-- EXERCISE INPUT follows --

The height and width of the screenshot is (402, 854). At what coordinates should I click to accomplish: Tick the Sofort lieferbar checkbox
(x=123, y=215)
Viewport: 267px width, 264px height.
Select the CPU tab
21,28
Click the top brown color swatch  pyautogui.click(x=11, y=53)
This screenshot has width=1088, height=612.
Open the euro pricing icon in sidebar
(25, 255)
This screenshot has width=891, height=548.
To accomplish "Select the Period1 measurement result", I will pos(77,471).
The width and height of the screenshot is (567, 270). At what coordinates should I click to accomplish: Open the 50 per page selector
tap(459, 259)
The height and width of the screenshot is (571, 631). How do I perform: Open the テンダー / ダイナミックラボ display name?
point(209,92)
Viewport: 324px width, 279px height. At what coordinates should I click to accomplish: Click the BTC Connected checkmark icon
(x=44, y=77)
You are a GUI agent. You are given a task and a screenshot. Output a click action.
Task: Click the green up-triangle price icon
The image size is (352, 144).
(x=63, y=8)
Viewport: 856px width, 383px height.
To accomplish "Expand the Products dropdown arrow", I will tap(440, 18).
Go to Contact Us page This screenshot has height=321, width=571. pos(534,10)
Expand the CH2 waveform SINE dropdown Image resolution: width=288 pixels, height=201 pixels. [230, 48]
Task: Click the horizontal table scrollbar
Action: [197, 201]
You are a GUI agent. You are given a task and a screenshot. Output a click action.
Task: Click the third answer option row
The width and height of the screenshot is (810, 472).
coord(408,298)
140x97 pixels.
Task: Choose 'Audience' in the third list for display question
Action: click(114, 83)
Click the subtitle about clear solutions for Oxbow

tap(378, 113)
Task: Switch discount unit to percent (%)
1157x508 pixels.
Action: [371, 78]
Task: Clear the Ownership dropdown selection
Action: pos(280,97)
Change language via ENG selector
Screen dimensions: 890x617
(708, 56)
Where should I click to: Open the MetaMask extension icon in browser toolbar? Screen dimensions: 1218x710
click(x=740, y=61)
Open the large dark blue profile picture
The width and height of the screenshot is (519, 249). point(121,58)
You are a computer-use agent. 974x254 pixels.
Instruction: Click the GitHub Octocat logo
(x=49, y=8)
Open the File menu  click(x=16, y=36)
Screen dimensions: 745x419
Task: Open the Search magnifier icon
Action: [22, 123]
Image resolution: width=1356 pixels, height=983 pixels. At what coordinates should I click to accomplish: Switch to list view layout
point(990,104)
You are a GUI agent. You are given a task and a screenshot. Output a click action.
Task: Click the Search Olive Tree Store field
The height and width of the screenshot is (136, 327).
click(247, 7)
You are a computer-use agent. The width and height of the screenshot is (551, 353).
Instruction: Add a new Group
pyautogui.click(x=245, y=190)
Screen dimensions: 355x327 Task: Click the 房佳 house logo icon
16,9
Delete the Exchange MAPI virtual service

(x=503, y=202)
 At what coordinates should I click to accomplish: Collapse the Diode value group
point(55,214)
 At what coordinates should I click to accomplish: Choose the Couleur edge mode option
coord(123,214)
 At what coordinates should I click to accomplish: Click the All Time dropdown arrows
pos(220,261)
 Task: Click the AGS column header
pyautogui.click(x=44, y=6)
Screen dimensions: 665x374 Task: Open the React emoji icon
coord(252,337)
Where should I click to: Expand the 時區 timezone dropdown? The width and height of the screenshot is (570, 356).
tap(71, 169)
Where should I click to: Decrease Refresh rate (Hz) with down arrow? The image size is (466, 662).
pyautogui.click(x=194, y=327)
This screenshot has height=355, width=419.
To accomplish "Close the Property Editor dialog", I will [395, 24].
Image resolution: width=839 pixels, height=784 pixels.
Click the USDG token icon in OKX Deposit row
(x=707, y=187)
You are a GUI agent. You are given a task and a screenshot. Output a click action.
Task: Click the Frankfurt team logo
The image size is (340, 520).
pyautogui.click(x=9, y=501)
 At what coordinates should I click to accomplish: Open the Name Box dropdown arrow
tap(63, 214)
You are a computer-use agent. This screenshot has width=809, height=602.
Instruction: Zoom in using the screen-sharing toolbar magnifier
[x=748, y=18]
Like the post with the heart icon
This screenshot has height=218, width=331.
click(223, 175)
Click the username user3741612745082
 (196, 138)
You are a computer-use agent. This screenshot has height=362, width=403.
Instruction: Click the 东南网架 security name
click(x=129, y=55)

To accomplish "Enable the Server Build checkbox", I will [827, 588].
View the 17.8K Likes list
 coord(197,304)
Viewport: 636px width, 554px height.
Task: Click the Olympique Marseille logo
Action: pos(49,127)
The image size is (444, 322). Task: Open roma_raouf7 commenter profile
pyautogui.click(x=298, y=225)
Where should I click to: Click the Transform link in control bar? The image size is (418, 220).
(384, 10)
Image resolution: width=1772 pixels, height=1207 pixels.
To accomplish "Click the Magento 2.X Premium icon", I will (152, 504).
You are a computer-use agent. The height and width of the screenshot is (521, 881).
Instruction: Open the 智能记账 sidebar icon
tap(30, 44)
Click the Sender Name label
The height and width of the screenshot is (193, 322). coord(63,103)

-- EXERCISE INPUT concluded --

[REQUIRED ACTION]
Reproduce the data in full. Nothing in it may be altered.

[WORKED SOLUTION]
The height and width of the screenshot is (402, 854). At what coordinates should I click to accomplish: Tick the Sofort lieferbar checkbox
(x=123, y=215)
Viewport: 267px width, 264px height.
Select the CPU tab
21,28
Click the top brown color swatch  pyautogui.click(x=11, y=53)
This screenshot has width=1088, height=612.
Open the euro pricing icon in sidebar
(25, 255)
This screenshot has width=891, height=548.
To accomplish "Select the Period1 measurement result", I will pos(77,471).
The width and height of the screenshot is (567, 270). At what coordinates should I click to accomplish: Open the 50 per page selector
tap(459, 259)
The height and width of the screenshot is (571, 631). How do I perform: Open the テンダー / ダイナミックラボ display name?
point(209,92)
Viewport: 324px width, 279px height. At what coordinates should I click to accomplish: Click the BTC Connected checkmark icon
(x=44, y=77)
You are a GUI agent. You are given a task and a screenshot. Output a click action.
Task: Click the green up-triangle price icon
The image size is (352, 144).
(x=63, y=8)
Viewport: 856px width, 383px height.
To accomplish "Expand the Products dropdown arrow", I will tap(440, 18).
Go to Contact Us page This screenshot has height=321, width=571. pos(534,10)
Expand the CH2 waveform SINE dropdown Image resolution: width=288 pixels, height=201 pixels. [230, 48]
Task: Click the horizontal table scrollbar
Action: [197, 201]
You are a GUI agent. You are given a task and a screenshot. Output a click action.
Task: Click the third answer option row
The width and height of the screenshot is (810, 472).
coord(408,298)
140x97 pixels.
Task: Choose 'Audience' in the third list for display question
Action: click(114, 83)
Click the subtitle about clear solutions for Oxbow

tap(378, 113)
Task: Switch discount unit to percent (%)
1157x508 pixels.
Action: [371, 78]
Task: Clear the Ownership dropdown selection
Action: pos(280,97)
Change language via ENG selector
Screen dimensions: 890x617
(708, 56)
Where should I click to: Open the MetaMask extension icon in browser toolbar? Screen dimensions: 1218x710
click(x=740, y=61)
Open the large dark blue profile picture
The width and height of the screenshot is (519, 249). point(121,58)
You are a computer-use agent. 974x254 pixels.
Instruction: Click the GitHub Octocat logo
(x=49, y=8)
Open the File menu  click(x=16, y=36)
Screen dimensions: 745x419
Task: Open the Search magnifier icon
Action: [22, 123]
Image resolution: width=1356 pixels, height=983 pixels. At what coordinates should I click to accomplish: Switch to list view layout
point(990,104)
You are a GUI agent. You are given a task and a screenshot. Output a click action.
Task: Click the Search Olive Tree Store field
The height and width of the screenshot is (136, 327).
click(247, 7)
You are a computer-use agent. The width and height of the screenshot is (551, 353).
Instruction: Add a new Group
pyautogui.click(x=245, y=190)
Screen dimensions: 355x327 Task: Click the 房佳 house logo icon
16,9
Delete the Exchange MAPI virtual service

(x=503, y=202)
 At what coordinates should I click to accomplish: Collapse the Diode value group
point(55,214)
 At what coordinates should I click to accomplish: Choose the Couleur edge mode option
coord(123,214)
 At what coordinates should I click to accomplish: Click the All Time dropdown arrows
pos(220,261)
 Task: Click the AGS column header
pyautogui.click(x=44, y=6)
Screen dimensions: 665x374 Task: Open the React emoji icon
coord(252,337)
Where should I click to: Expand the 時區 timezone dropdown? The width and height of the screenshot is (570, 356).
tap(71, 169)
Where should I click to: Decrease Refresh rate (Hz) with down arrow? The image size is (466, 662).
pyautogui.click(x=194, y=327)
This screenshot has height=355, width=419.
To accomplish "Close the Property Editor dialog", I will [395, 24].
Image resolution: width=839 pixels, height=784 pixels.
Click the USDG token icon in OKX Deposit row
(x=707, y=187)
You are a GUI agent. You are given a task and a screenshot. Output a click action.
Task: Click the Frankfurt team logo
The image size is (340, 520).
pyautogui.click(x=9, y=501)
 At what coordinates should I click to accomplish: Open the Name Box dropdown arrow
tap(63, 214)
You are a computer-use agent. This screenshot has width=809, height=602.
Instruction: Zoom in using the screen-sharing toolbar magnifier
[x=748, y=18]
Like the post with the heart icon
This screenshot has height=218, width=331.
click(223, 175)
Click the username user3741612745082
 (196, 138)
You are a computer-use agent. This screenshot has height=362, width=403.
Instruction: Click the 东南网架 security name
click(x=129, y=55)

To accomplish "Enable the Server Build checkbox", I will [827, 588].
View the 17.8K Likes list
 coord(197,304)
Viewport: 636px width, 554px height.
Task: Click the Olympique Marseille logo
Action: pos(49,127)
The image size is (444, 322). Task: Open roma_raouf7 commenter profile
pyautogui.click(x=298, y=225)
Where should I click to: Click the Transform link in control bar? The image size is (418, 220).
(384, 10)
Image resolution: width=1772 pixels, height=1207 pixels.
To accomplish "Click the Magento 2.X Premium icon", I will (152, 504).
You are a computer-use agent. The height and width of the screenshot is (521, 881).
Instruction: Open the 智能记账 sidebar icon
tap(30, 44)
Click the Sender Name label
The height and width of the screenshot is (193, 322). coord(63,103)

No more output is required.